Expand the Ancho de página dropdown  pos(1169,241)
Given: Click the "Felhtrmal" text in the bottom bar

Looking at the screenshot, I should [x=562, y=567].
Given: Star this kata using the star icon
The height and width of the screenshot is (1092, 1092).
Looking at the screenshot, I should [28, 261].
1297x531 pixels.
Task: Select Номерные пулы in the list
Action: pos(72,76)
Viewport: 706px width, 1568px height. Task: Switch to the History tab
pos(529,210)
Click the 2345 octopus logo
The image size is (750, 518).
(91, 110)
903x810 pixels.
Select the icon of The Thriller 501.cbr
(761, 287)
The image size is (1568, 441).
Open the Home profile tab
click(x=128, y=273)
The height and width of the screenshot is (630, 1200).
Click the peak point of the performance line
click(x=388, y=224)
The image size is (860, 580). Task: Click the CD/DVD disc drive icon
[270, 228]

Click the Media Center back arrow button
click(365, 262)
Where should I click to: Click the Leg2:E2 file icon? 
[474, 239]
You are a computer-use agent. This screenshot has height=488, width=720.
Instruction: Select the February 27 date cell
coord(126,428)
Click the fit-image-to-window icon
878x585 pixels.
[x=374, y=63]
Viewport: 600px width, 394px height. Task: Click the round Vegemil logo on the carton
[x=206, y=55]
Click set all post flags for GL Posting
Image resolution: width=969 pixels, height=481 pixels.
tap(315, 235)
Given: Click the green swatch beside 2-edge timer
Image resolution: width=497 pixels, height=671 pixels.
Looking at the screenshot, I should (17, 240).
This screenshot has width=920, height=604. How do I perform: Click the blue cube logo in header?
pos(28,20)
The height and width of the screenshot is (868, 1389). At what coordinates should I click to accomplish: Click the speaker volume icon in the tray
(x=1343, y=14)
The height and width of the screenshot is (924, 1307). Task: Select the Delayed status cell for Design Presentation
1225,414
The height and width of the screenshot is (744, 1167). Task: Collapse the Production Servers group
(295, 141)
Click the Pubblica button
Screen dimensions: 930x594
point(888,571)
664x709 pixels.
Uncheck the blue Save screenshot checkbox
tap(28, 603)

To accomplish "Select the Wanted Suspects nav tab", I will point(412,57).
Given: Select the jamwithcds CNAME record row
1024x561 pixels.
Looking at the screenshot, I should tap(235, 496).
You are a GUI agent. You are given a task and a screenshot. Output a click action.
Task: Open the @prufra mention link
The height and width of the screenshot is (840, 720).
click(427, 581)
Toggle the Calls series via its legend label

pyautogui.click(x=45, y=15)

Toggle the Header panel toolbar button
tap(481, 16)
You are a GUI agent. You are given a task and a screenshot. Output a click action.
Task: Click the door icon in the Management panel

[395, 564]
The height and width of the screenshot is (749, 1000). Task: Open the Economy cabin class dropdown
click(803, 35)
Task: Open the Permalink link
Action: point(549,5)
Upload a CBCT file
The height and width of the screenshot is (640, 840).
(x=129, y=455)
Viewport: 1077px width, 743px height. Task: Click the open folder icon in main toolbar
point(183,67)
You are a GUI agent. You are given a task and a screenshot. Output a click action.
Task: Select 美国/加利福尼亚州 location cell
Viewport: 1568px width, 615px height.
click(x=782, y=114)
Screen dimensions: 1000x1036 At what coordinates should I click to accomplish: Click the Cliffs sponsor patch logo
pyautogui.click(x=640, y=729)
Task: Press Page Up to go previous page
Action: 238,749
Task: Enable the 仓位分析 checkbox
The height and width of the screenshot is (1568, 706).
........
● Exercise brief
Print the data in full, with each line exactly as given.

● Output for this task
Expand the Ancho de página dropdown  pos(1169,241)
Given: Click the "Felhtrmal" text in the bottom bar

Looking at the screenshot, I should [x=562, y=567].
Given: Star this kata using the star icon
The height and width of the screenshot is (1092, 1092).
Looking at the screenshot, I should [28, 261].
1297x531 pixels.
Task: Select Номерные пулы in the list
Action: pos(72,76)
Viewport: 706px width, 1568px height. Task: Switch to the History tab
pos(529,210)
Click the 2345 octopus logo
The image size is (750, 518).
(91, 110)
903x810 pixels.
Select the icon of The Thriller 501.cbr
(761, 287)
The image size is (1568, 441).
Open the Home profile tab
click(x=128, y=273)
The height and width of the screenshot is (630, 1200).
Click the peak point of the performance line
click(x=388, y=224)
The image size is (860, 580). Task: Click the CD/DVD disc drive icon
[270, 228]

Click the Media Center back arrow button
click(365, 262)
Where should I click to: Click the Leg2:E2 file icon? 
[474, 239]
You are a computer-use agent. This screenshot has height=488, width=720.
Instruction: Select the February 27 date cell
coord(126,428)
Click the fit-image-to-window icon
878x585 pixels.
[x=374, y=63]
Viewport: 600px width, 394px height. Task: Click the round Vegemil logo on the carton
[x=206, y=55]
Click set all post flags for GL Posting
Image resolution: width=969 pixels, height=481 pixels.
tap(315, 235)
Given: Click the green swatch beside 2-edge timer
Image resolution: width=497 pixels, height=671 pixels.
Looking at the screenshot, I should (17, 240).
This screenshot has width=920, height=604. How do I perform: Click the blue cube logo in header?
pos(28,20)
The height and width of the screenshot is (868, 1389). At what coordinates should I click to accomplish: Click the speaker volume icon in the tray
(x=1343, y=14)
The height and width of the screenshot is (924, 1307). Task: Select the Delayed status cell for Design Presentation
1225,414
The height and width of the screenshot is (744, 1167). Task: Collapse the Production Servers group
(295, 141)
Click the Pubblica button
Screen dimensions: 930x594
point(888,571)
664x709 pixels.
Uncheck the blue Save screenshot checkbox
tap(28, 603)

To accomplish "Select the Wanted Suspects nav tab", I will point(412,57).
Given: Select the jamwithcds CNAME record row
1024x561 pixels.
Looking at the screenshot, I should tap(235, 496).
You are a GUI agent. You are given a task and a screenshot. Output a click action.
Task: Open the @prufra mention link
The height and width of the screenshot is (840, 720).
click(427, 581)
Toggle the Calls series via its legend label

pyautogui.click(x=45, y=15)

Toggle the Header panel toolbar button
tap(481, 16)
You are a GUI agent. You are given a task and a screenshot. Output a click action.
Task: Click the door icon in the Management panel

[395, 564]
The height and width of the screenshot is (749, 1000). Task: Open the Economy cabin class dropdown
click(803, 35)
Task: Open the Permalink link
Action: point(549,5)
Upload a CBCT file
The height and width of the screenshot is (640, 840).
(x=129, y=455)
Viewport: 1077px width, 743px height. Task: Click the open folder icon in main toolbar
point(183,67)
You are a GUI agent. You are given a task and a screenshot. Output a click action.
Task: Select 美国/加利福尼亚州 location cell
Viewport: 1568px width, 615px height.
click(x=782, y=114)
Screen dimensions: 1000x1036 At what coordinates should I click to accomplish: Click the Cliffs sponsor patch logo
pyautogui.click(x=640, y=729)
Task: Press Page Up to go previous page
Action: 238,749
Task: Enable the 仓位分析 checkbox
The height and width of the screenshot is (1568, 706).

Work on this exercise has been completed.